Selection ->
__________________________________________________

[外電] Forget what you knew about the Nets
By Henry Abbott
Carmelo Anthony wouldn't sign with the Nets, and who could blame him? They're
the Nets. The Nets. Yinka Dare. Derrick Coleman. The team that made the NBA
Finals and still had empty seats. The team from the swamp. The team with the
piped-in crowd noise. The team for New Yorkers too poor to attend Knick games
-- even when the Nets were a better team.
Talk about a snakebitten franchise.
Already the talk is that Deron Williams is sure to be a rental, headed to the
Knicks or beyond as soon as he can wriggle free. Who'd want to hang around
with that deadly combination of a bad market and bad luck?
That's the thinking.
That's crazy.
There is no such thing as long-term bad luck. There are good decisions, bad
decisions and the random vicissitudes of life.
One flat tire -- that's a bummer. An incident here or there -- unlucky. If
you get three flat tires, though, well, what kind of tires did you buy? If
you get eight flat tires, we need to talk about how you drive. If you get 20
bad tires in a year, and you're not in a war zone, it's time to admit you're
not qualified to make car maintenance decisions.
(There's a great line from the John Prine song "Dear Abby": "Stop wishing for
bad luck, and knocking on wood." The idea is that doing dumb stuff day in and
day out gives you chronic bad luck, more than being unlucky does.)
Now, the idea out there is that some NBA teams -- the Clippers, Kings,
Timberwolves and Nets come to mind -- are essentially destined for flat tires
every time they start up the car. By reputation, those are teams that no
player with options would choose to join. They'll screw it up somehow.
Well, I'm here to tell you that if there is such a thing as a team destined
to fail, it's not because of the uniform, the name, or the fates.
Over the long term, what matters is the people running the show and the
decisions they make. Nothing more, nothing less.
The Nets, for instance, may have simply made a bad decision to locate the
team at the swampiest exit of the Turnpike. And the team has lost more than
most not because of their name, but because of the decisions made by owners
and management.
Two things that really doomed the Nets were not some voodoo, or the mascot.
It was the location and the ownership.
And what people seem to have a hard time internalizing is that both of those
things have changed forever. In other words, whatever the word "Nets" has
meant in the past, it simply doesn't mean that anymore.
As of today that franchise has:
One of the richest sports owners in the world, who is demonstrating some
ability to negotiate. After bidding up the market to get the cross-town rival
Knicks to pay a very steep price for Anthony, he nabbed an even better player
for less than the price of Carmelo. One Western Conference executive gave
Prokhorov an "A+++++++" calling the Williams trade "masterful ... this is one
of the best maneuvers I've seen in a while."

__________________________________________________

Problem statement ->
Extend the column on the Nets past its final sentence, carrying on the list of what the franchise has as of today.

Information provided ->
__________________________________________________

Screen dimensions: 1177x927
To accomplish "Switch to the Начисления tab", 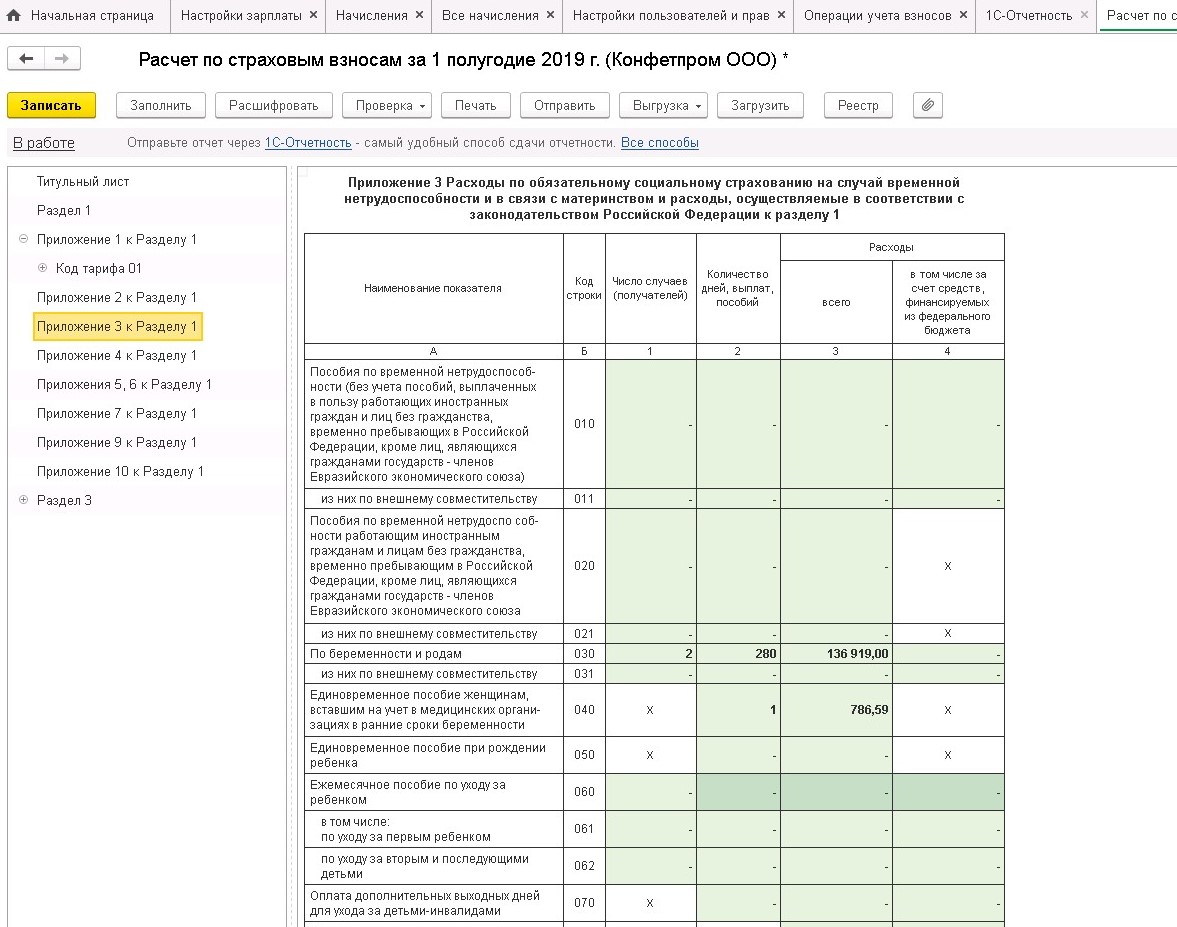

__________________________________________________

Answer to the problem ->
Deron Williams, about whom Mark Ginocchio of Nets are Scorching writes: "The
acquisition of Deron Williams is the most important trade this organization
has made since they received Jason Kidd from Phoenix. Williams is the floor
general championship teams desperately need -- a PG who can pass, shoot,
score and most importantly, make all of his teammates better. With one swift
move, the Nets have obtained someone who can run the pick-and-roll with Brook
Lopez better than any other PG out there, a guy who’s going to be able to
effortlessly dump the ball off to Kris Humphries for an easy dunk at the
basket, a guy who’s going to make Anthony Morrow -- the best three-point
shooter in the NBA -- perpetually open from long distance as he drives to the
basket and kicks the ball back out. He’s also a legitimate NBA star and if
this league continues to go in the star-centric direction, he brings the Nets
instant credibility -- much in the way ‘Melo would have, except Williams may
actually help these guys win something more than regular season games."
A new arena on its way in Brooklyn, which -- with a combination of huge
population, deep pockets, and a ton of borough-wide pride but no major pro
team -- is one of most promising sports markets in the world.
In other words, tell yourself whatever stories you want about the meaning of
the word "Nets." And maybe a sloppy kind of thinking will keep free agents
away for a few years, while Brooklyn and Prokhorov prove their worth. But
realize that over the next decade, whatever has been dogging this team has
changed, and at some point, it's going to be silly to expect the same
results.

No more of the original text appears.